■ GOAL: Arrange every line of the items below as a Markdown table with the columns Row and Item line. Number the rows and leave out blank lines.

■ GIVEN RECORDS:
---+---
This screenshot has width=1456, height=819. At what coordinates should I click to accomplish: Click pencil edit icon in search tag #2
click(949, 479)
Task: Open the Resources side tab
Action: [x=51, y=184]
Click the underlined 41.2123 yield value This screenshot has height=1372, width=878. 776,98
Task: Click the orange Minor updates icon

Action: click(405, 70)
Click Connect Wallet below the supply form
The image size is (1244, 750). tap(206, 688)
---+---
■ RESULT OF THIS EXERCISE:
| Row | Item line |
|---|---|
| 1 | This screenshot has width=1456, height=819. At what coordinates should I click to accomplish: Click pencil edit icon in search tag #2 |
| 2 | click(949, 479) |
| 3 | Task: Open the Resources side tab |
| 4 | Action: [x=51, y=184] |
| 5 | Click the underlined 41.2123 yield value This screenshot has height=1372, width=878. 776,98 |
| 6 | Task: Click the orange Minor updates icon |
| 7 | Action: click(405, 70) |
| 8 | Click Connect Wallet below the supply form |
| 9 | The image size is (1244, 750). tap(206, 688) |